For a start, ADA legislation requires websites to be made accessible, but it doesn't define an accessible site. There are WCAG guidelines that lay out web accessibility needs, but if someone with disabilities can't use your site, you could still get sued, even if your site meets ADA recommendations.
What does an accessible site include?
Some of the main issues around web accessibility include:
- Support for screen readers
- Intuitive website structures and easy to find information
- Easy to read display for users with low vision
There are many reasons why someone can't use a mouse to navigate the internet, including amputations, motor control issues, arthritis, a broken arm, or even a broken mouse. Instead of a mouse, people use a tab and enter keys, but many sites have drop-down menus that only open with a click, pop ups that can't be dismissed without a mouse, and forms that aren't keyboard-accessible.
Screen reader support
Blind internet users rely on screen readers to navigate the internet, and these screen readers use ALT tags and ARIA attributes to understand what's on the page. When those are missing, blind visitors to your site are simply lost. Screen readers also can't read information from an image, recognize strikethroughs like "$20 $15," and are often confused by decimal points.
Intuitive website structures and information
Visitors with cognitive disabilities, elderly people who aren't used to online shopping, and anyone who's tired, stressed, and in a hurry is liable to feel bewildered by all the information on an eCommerce site. Sites need intuitive hierarchies and simple, clear language without any jargon, so it's easy for visitors to find products, check returns and delivery information, and complete a purchase.
Easy to read display
When you use tiny text, low contrast ratios, faint colors, cramped spacing, and/or hard-to-read fonts, visitors with poor vision struggle to read the content. You need to offer clear fonts, wide spacing, high contrast ratios, and bold colors to make it easy for every visitor to read forms, instructions, promotions, and more.

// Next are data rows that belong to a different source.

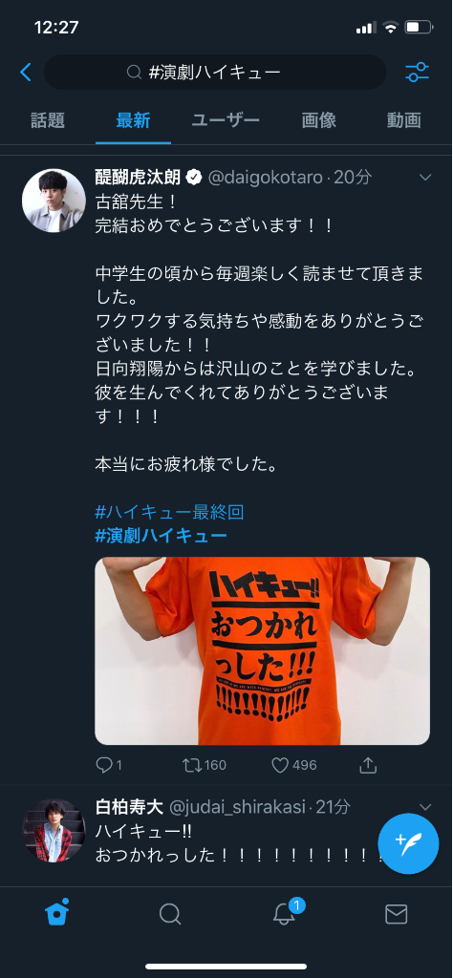
Task: View the orange T-shirt photo
Action: (x=262, y=650)
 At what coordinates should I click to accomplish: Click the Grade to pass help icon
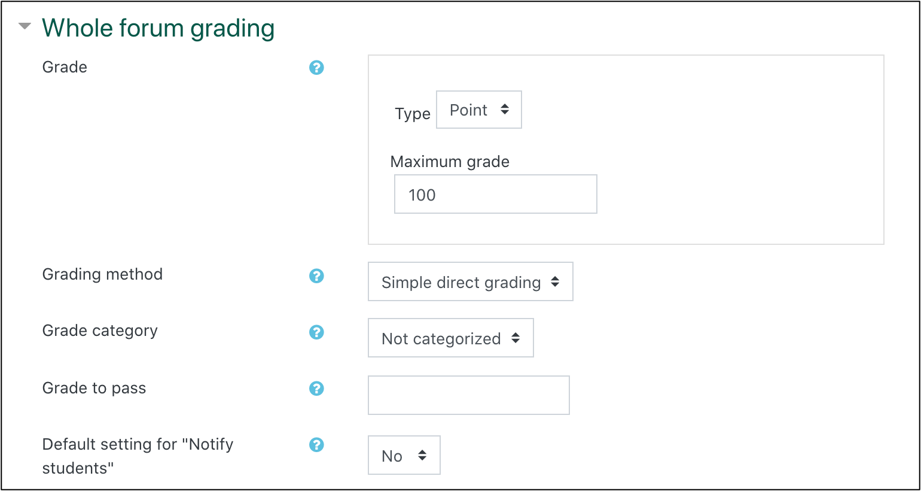tap(316, 389)
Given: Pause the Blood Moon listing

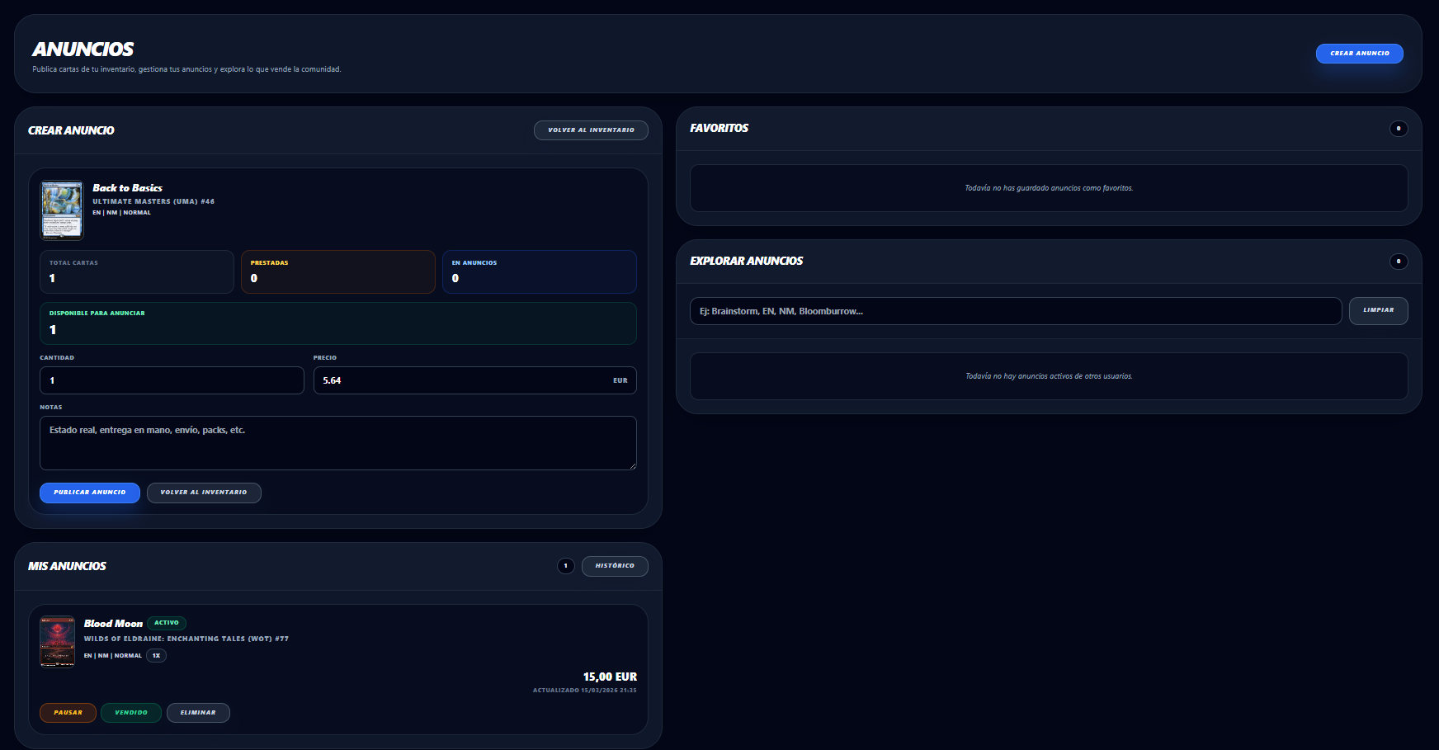Looking at the screenshot, I should (x=68, y=713).
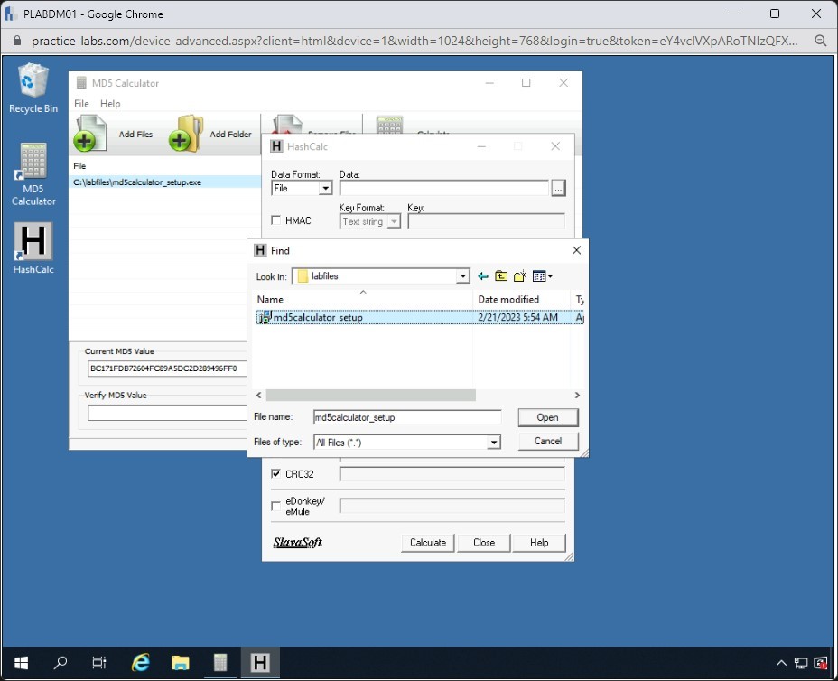Viewport: 838px width, 681px height.
Task: Open HashCalc desktop shortcut
Action: [x=33, y=242]
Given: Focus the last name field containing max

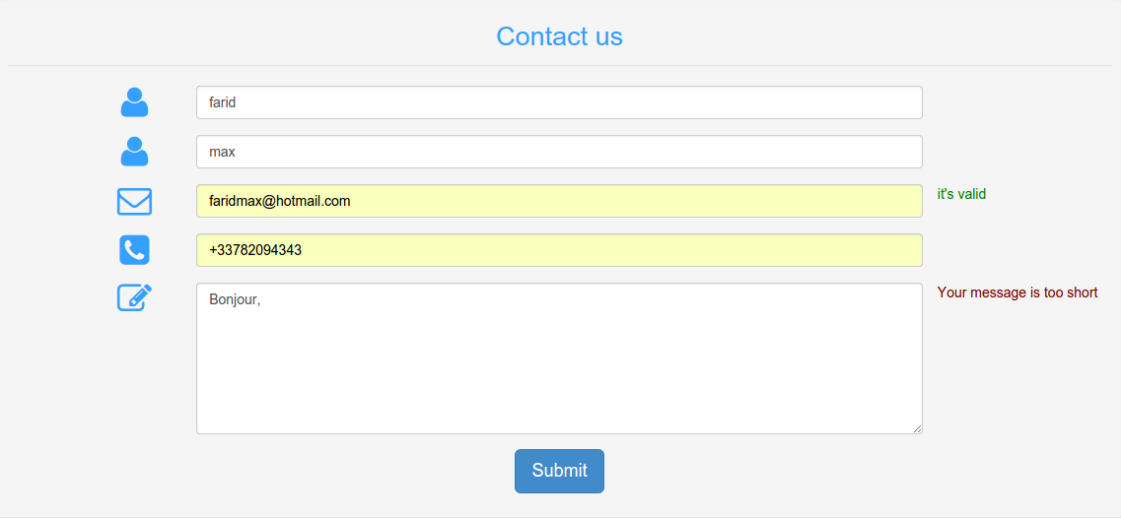Looking at the screenshot, I should tap(559, 152).
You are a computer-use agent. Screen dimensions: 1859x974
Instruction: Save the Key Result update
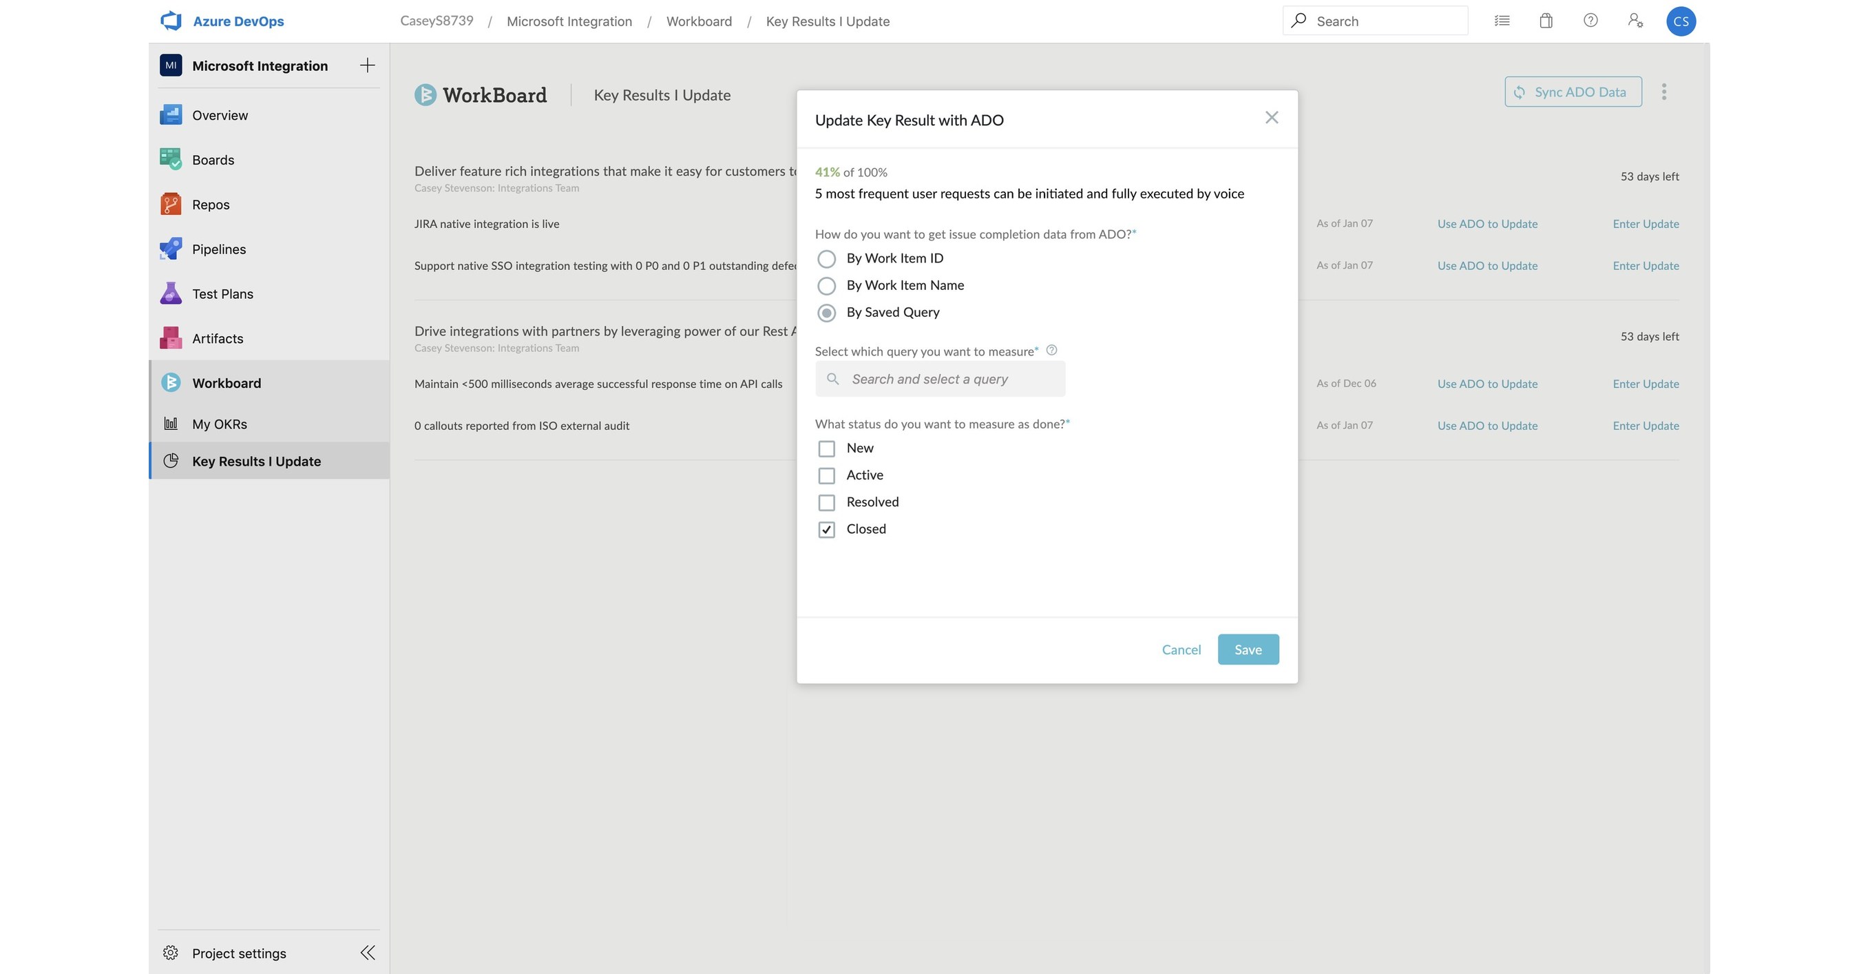coord(1248,649)
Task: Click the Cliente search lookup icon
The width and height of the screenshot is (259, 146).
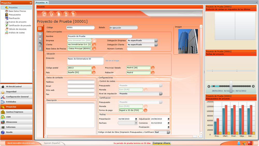Action: 94,44
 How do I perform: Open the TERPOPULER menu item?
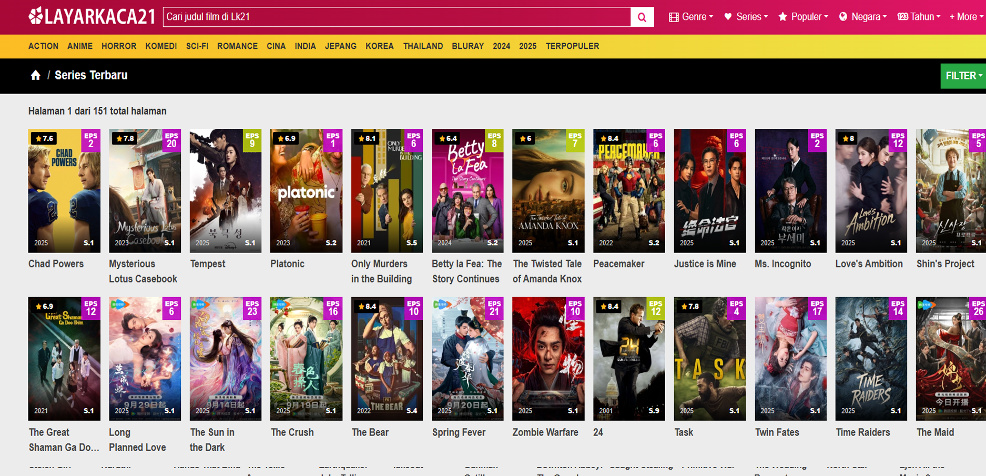tap(572, 46)
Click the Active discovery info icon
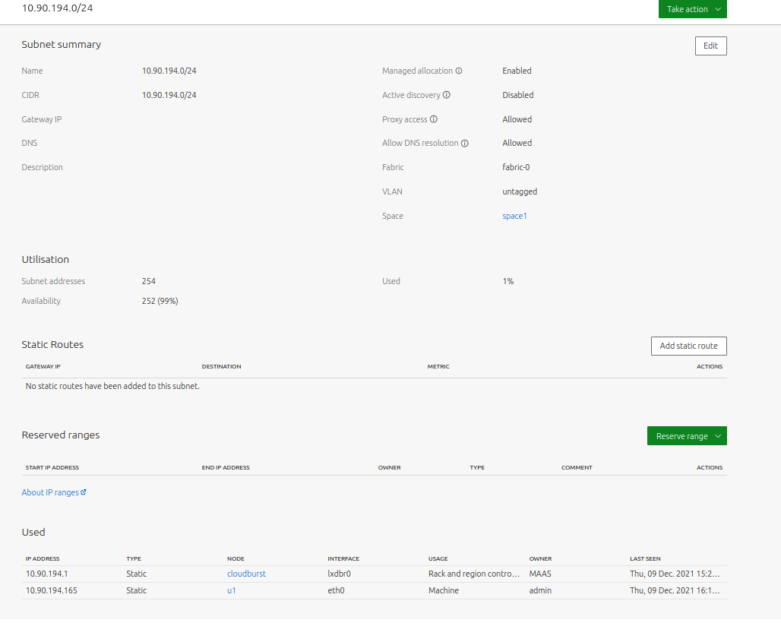This screenshot has height=623, width=781. 447,95
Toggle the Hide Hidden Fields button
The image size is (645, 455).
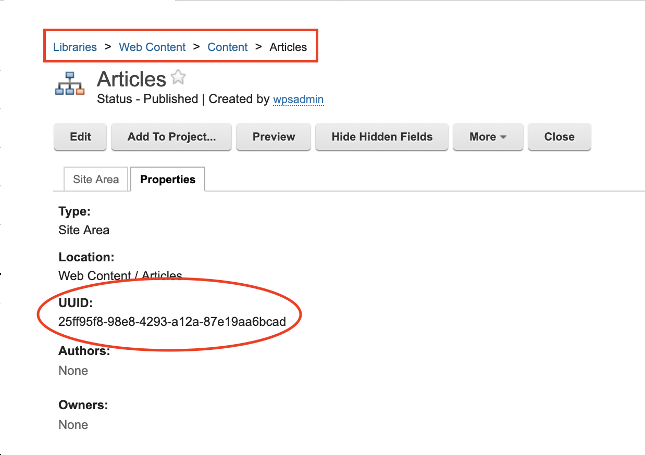coord(382,137)
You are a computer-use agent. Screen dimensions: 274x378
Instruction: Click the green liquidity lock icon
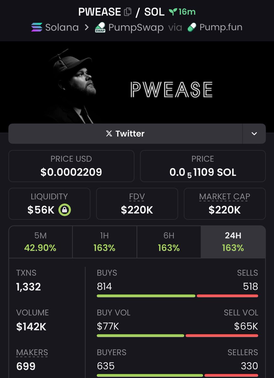click(65, 210)
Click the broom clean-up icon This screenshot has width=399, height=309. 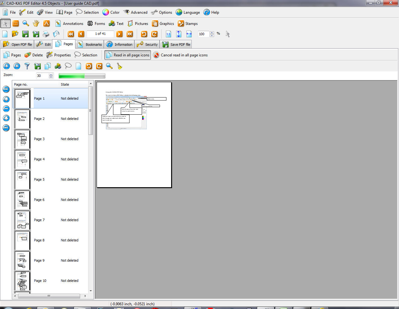[119, 66]
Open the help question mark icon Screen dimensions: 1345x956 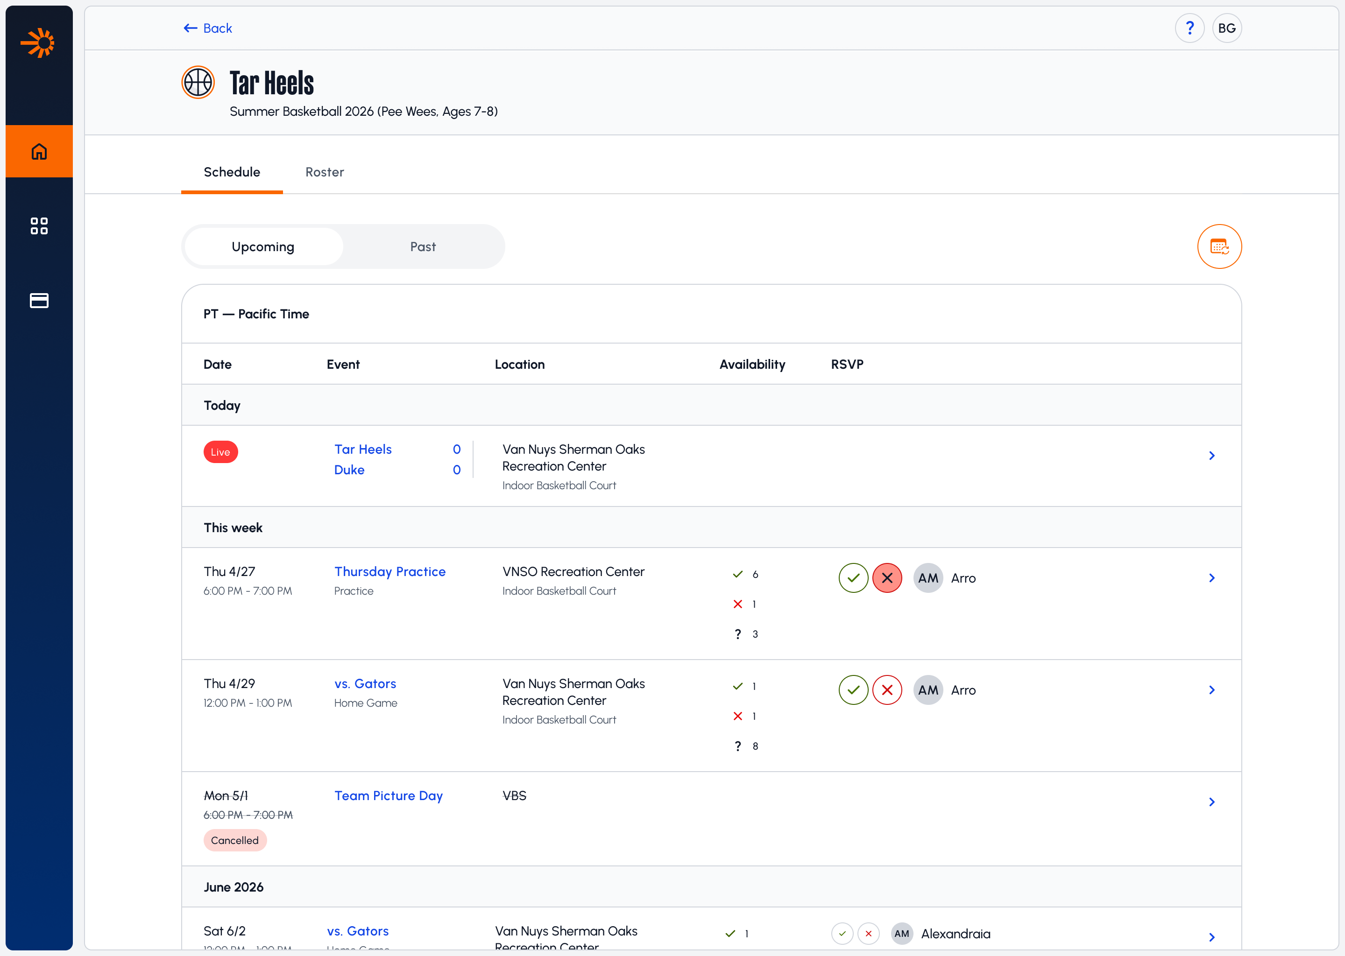[x=1190, y=28]
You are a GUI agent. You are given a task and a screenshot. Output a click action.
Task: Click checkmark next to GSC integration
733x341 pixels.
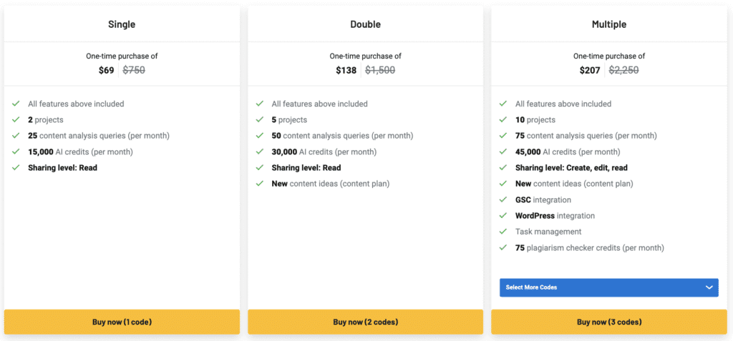click(x=503, y=200)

The benefits of web accessibility for eCommerce store owners
Most importantly, running an accessible site is the right thing to do. But web accessibility also affects your revenue. Users with disabilities make up a market worth around $490 billion, similar to the Hispanic market and the African-American market. You can't afford to shut them out of your store, but they won't break their heads trying to navigate a difficult site; they'll just leave and go to your competitor.
Running a non-accessible store also harms your reputation. A user with disabilities who can't access your website isn't going to keep to themselves; they'll warn other people away from you. But on the flip side, when word gets around that your site is welcoming and accessible, even users without disabilities will want to shop at your store.
As if that's not enough, you'd be risking a lawsuit if your nopCommerce site isn't accessible. ADA Title II lawsuits have skyrocketed since 2018. An angry and frustrated shopper who can't buy the items they need won't hesitate to send you a lawyer demand letter, and you don't want to shell out $20,000+ for an out-of-court settlement.
How accessibility works for your eCommerce store
Most companies want their nopCommerce stores to be accessible, they just don’t know how to make it happen. Even a small eCommerce site can hold hundreds of small details that need to be corrected, and few eCommerce owners know how to rewrite the code themselves.
Most automated free and low-cost plugins don't do the job properly, but paying for a manual accessibility expert can cost thousands of dollars. On top of that, making an accessible online store isn't a one-time fix. You have to maintain it, check that updates didn't override your accessibility changes, and make sure that your new content is still accessible.
The solution offers a front-end accessibility interface that fixes UI and design-related adjustments, together with backend coding corrections that handle more complex issues such as keyboard navigability and screen reader optimization. Accessibility has never been easier.
Making your eCommerce website accessible to all
An online store that's designed with accessibility in mind delivers a better experience for ALL users, not just people with disabilities. By including accessiBe into your nopCommerce store, you can meet the needs of every consumer in a fast, hassle-free, and cost-effective way, increase your revenue, avoid ruinous lawsuits, and enjoy the knowledge that you're doing the right thing, too.